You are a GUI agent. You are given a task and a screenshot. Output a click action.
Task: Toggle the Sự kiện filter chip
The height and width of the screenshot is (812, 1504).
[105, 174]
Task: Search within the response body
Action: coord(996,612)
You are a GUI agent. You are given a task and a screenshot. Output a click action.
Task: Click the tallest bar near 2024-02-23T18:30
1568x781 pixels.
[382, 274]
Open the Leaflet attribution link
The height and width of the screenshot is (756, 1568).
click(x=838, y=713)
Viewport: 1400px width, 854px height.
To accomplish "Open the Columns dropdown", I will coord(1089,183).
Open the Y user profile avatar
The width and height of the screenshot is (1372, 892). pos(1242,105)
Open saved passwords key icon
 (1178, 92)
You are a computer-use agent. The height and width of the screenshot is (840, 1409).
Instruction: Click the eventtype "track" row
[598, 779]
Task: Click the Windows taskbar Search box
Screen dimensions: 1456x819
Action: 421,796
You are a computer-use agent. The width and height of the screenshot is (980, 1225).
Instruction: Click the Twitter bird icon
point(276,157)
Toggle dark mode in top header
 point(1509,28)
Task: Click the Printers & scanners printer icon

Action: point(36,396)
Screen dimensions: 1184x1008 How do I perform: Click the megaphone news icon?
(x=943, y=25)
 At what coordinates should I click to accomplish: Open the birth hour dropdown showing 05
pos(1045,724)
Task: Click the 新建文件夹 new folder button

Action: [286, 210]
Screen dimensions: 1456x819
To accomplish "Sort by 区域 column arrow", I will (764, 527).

━━━━━━━━━━━━━━━━━━━━━━━━━━━━━━

* [ABOUT THIS TASK] Starting at the line that has "You are a computer-use agent. The height" and ending at the line that has "You are a computer-use agent. The width", please write out the lines above exactly, leaving out all others.

* [WRITTEN RESPONSE]
You are a computer-use agent. The height and width of the screenshot is (840, 1409).
Instruction: Click the eventtype "track" row
[598, 779]
Task: Click the Windows taskbar Search box
Screen dimensions: 1456x819
Action: 421,796
You are a computer-use agent. The width and height of the screenshot is (980, 1225).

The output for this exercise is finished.